@DeletedUser
What Chris ( @chriscas ) wrote is correct. Here is some additional information. You noticed the start date field since you told it to start with January 1, 2022.
Although the report is limited to a month, the availability of the start date could give an expectation that could repeat the process, changing the start date to when the last report ended, until you have covered the entire year.
With some reports, Canvas only keeps the data available for a certain (often un-publicly documented) amount of time. Some reports only allow a year worth of data, other six months. Other reports go back as long as you've had Canvas. The User Access report is one that other people have mentioned difficulty obtaining for courses that were long ago.
It may be possible that Canvas is saying "there's nothing available that far back, so I'll just give the most recent information" or it might be by design. When I run the report, I too got the data from just the last month. When I reload the report tab, Canvas even alerts me to that fact (emphasis added).
Dec 14 at 9:22am (Term: All Terms; Enrollment types: ["TeacherEnrollment", "TaEnrollment", "DesignerEnrollment", "StudentEnrollment", "ObserverEnrollment"]; The start date was set to 1 month ago.)
A similar message was in the email I received after the report was done being generated.
I did some checking and if I go to a course I had in January 2022 and run a script I have that downloads all of the access report for just that course, Canvas does still have data from that course. January 10, 2022, was the first time someone was active in the course, which would be when the course started. That means that the data is available inside Canvas. However, if I go back to my August 2012 course, the access report data is no longer available. It isn't available for August 2013, but is for August 2014. I don't need to pinpoint the exact date, but the point is that it's still there for quite a while back. That is not the issue here.
It turns out that the issue is in interpreting the language of the wording. Here is the Ready Release Notes (2020-04-25) where the report was announced. Toward the bottom of the announcement, it says "A maximum of one month's data could be retrieved." (emphasis mine).
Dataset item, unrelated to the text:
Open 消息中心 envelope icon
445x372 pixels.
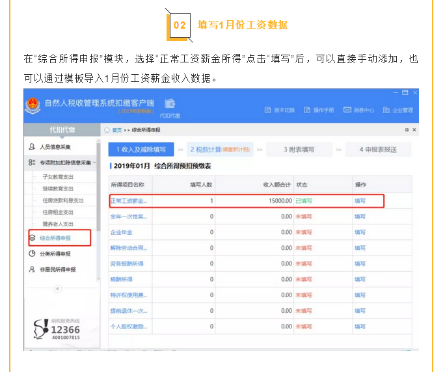347,110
The issue is that there are multiple ways that could be interpreted and the way it is implemented is not the way that most people would interpret it.
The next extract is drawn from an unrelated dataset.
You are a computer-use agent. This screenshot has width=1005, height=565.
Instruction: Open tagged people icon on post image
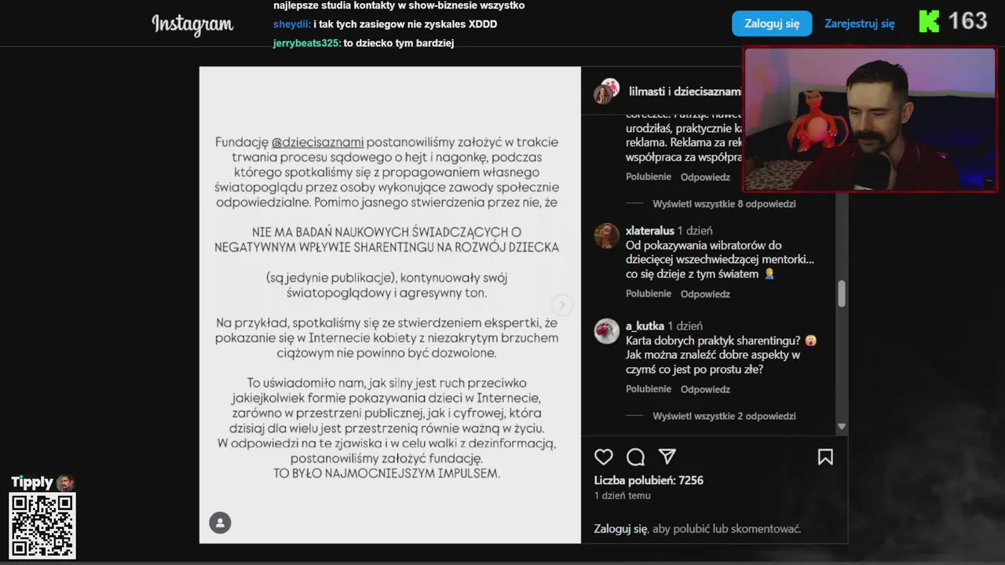point(220,523)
- It might mean that you can retrieve up to a month at a time. That is, no matter what starting date you put in (subject to the availability I mentioned above), you will only get one month's worth of data. This is what most people would interpret it to mean.
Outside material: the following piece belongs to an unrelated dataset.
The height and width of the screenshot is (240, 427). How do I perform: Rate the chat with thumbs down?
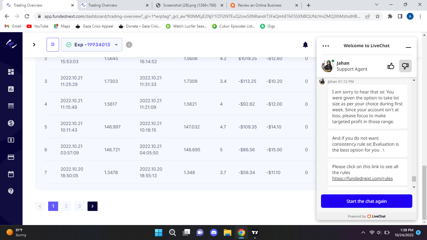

- The data is only available for the previous month and the start date allows you to specify a shorter time if you don't want to download the entire thing. This is hinted at in the instructions.
You're taking it the first way. Canvas implemented it the second way.
For people who monitor this on an on-going basis, the Canvas way works well. The report can be generated through the Canvas API, so people could schedule a job to run once a week and get the report for the previous week's material. Or they could run the job nightly if they wanted to have more recent information available. Specifying a recent start date avoids having to download the entire month's worth of data when you have most of it already. It also makes sense from a perspective of schools trying to find students who aren't doing things in time to still do something about it.
For people who are trying to track down an issue from over a month ago or those who just discovered the report and think that would be nifty information to have, well, you're out of luck. You can still go into individual courses and look at individual students or you can use the script I wrote to download all access reports for an entire course, but that process would need to be repeated for each course.
It's not a bug as Canvas is doing what was programmed. It's a case of poorly worded documentation. Instead of saying "A maximum of one month's data could be retrieved", it would be clearer to say "Only data for the previous 30 days can be retrieved."
Technically, that may not be correct since some months may have 31 days in them. I looked for the code to see what it was doing, but couldn't find it. Using the word month in the phrasing becomes challenging to convey the intent with clarity. Here are some alternatives, none of which I truly like from a grammatical sense, but all would convey the meaning better than what Canvas has: "Only the most recent month's data can be retrieved", "Only data within the last month can be retrieved", or "Data is available for the most recent month". Perhaps "The start date must be within the last month."
An even better solution would be to put a start date and an end date on the report configuration and then make sure that they were not more than a month apart. Feature ideas are closed for right now so Canvas can figure out how to handle them.